Work instructions: Transcribe these records exactly, dropping every picture.

Stored data:
__________________________________________________

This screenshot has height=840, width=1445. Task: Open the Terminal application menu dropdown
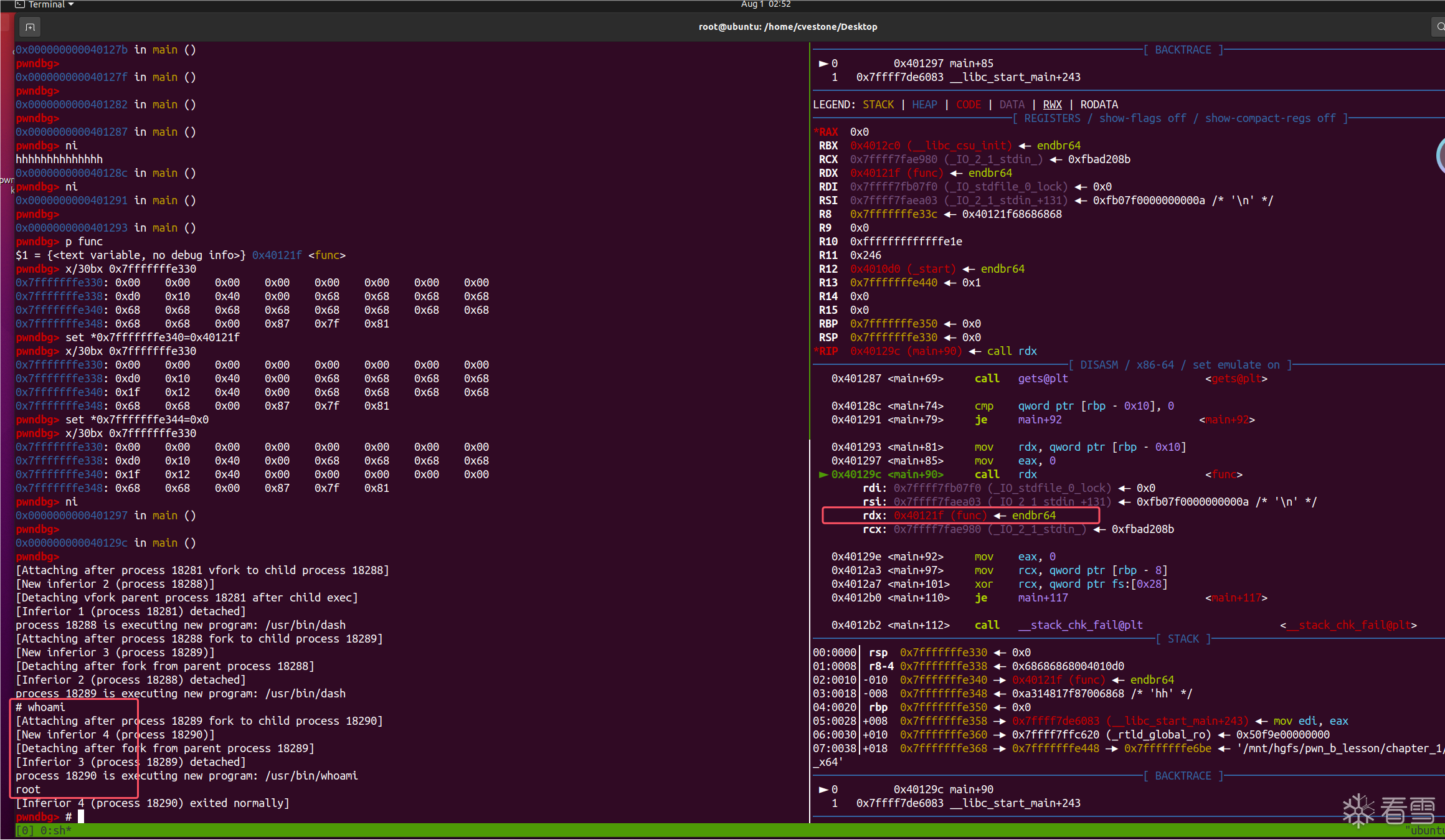coord(51,4)
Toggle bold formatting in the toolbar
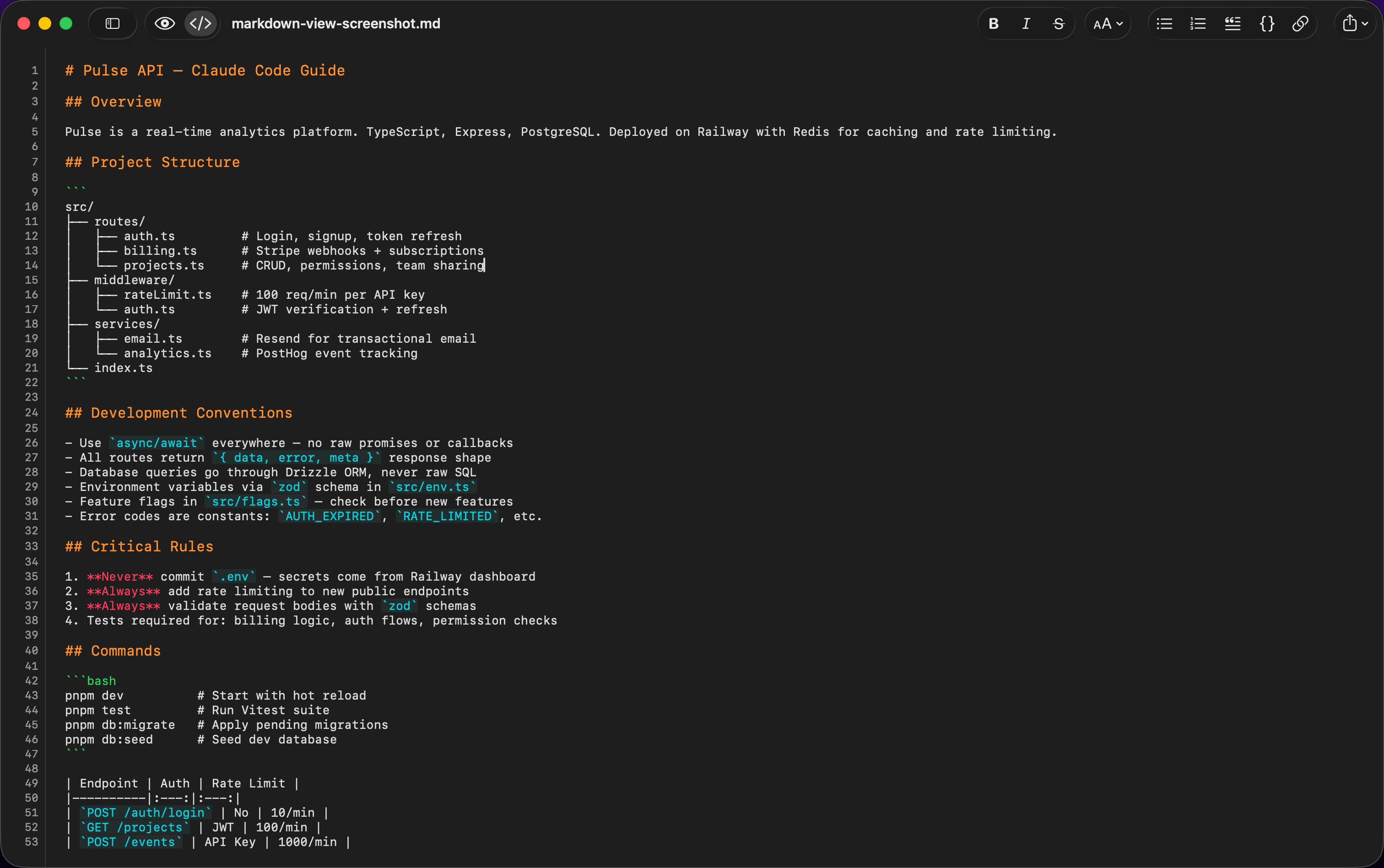 click(x=993, y=23)
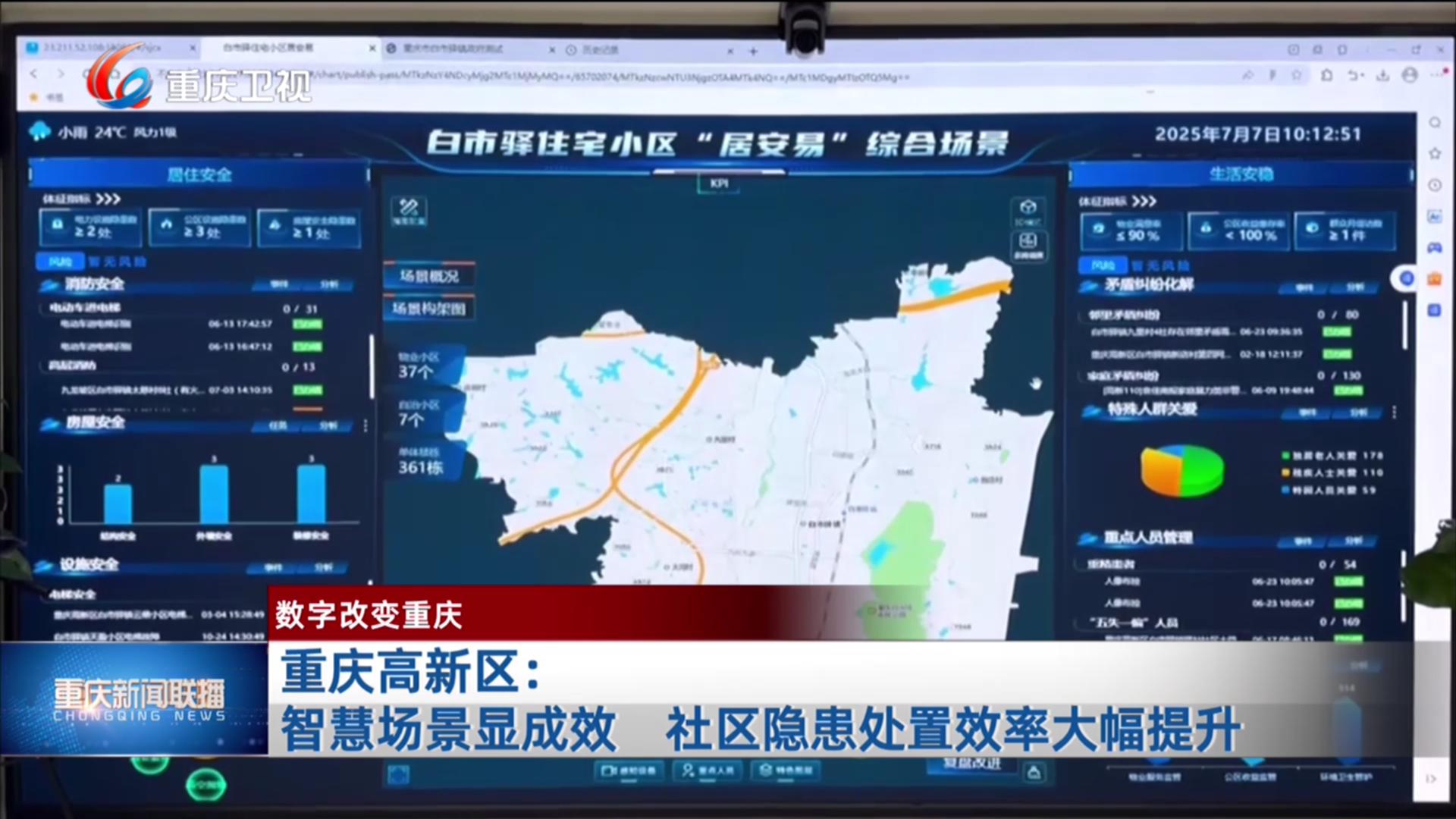Click the 分析 button beside 消防安全
The image size is (1456, 819).
point(329,284)
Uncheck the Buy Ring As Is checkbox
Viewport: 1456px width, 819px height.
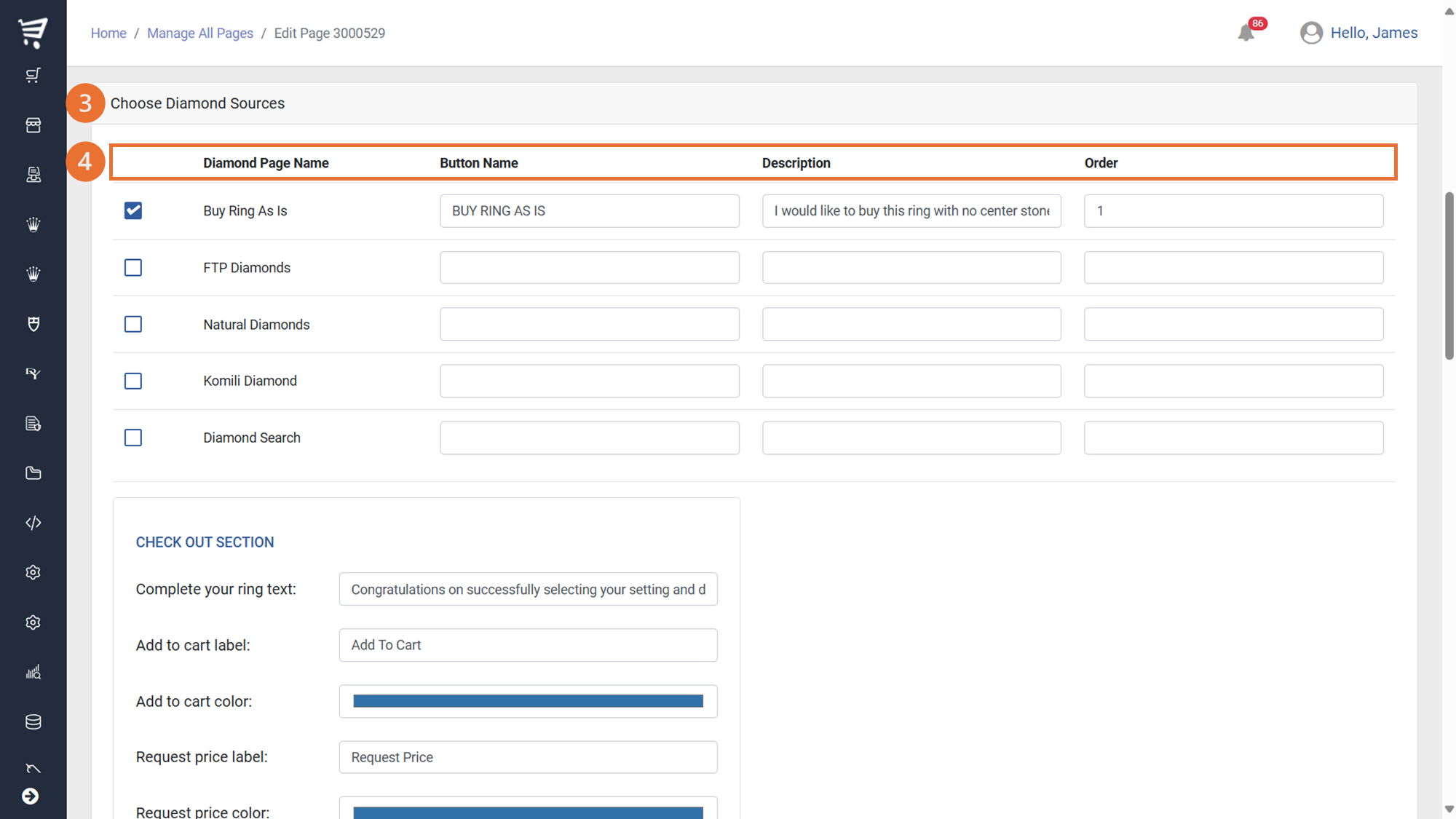point(133,210)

__________________________________________________

Task output:
This screenshot has height=840, width=1445. Task: Open the Terminal application menu dropdown
coord(51,4)
Toggle bold formatting in the toolbar
 click(x=993, y=23)
Click the 分析 button beside 消防安全
The image size is (1456, 819).
point(329,284)
Uncheck the Buy Ring As Is checkbox
Viewport: 1456px width, 819px height.
point(133,210)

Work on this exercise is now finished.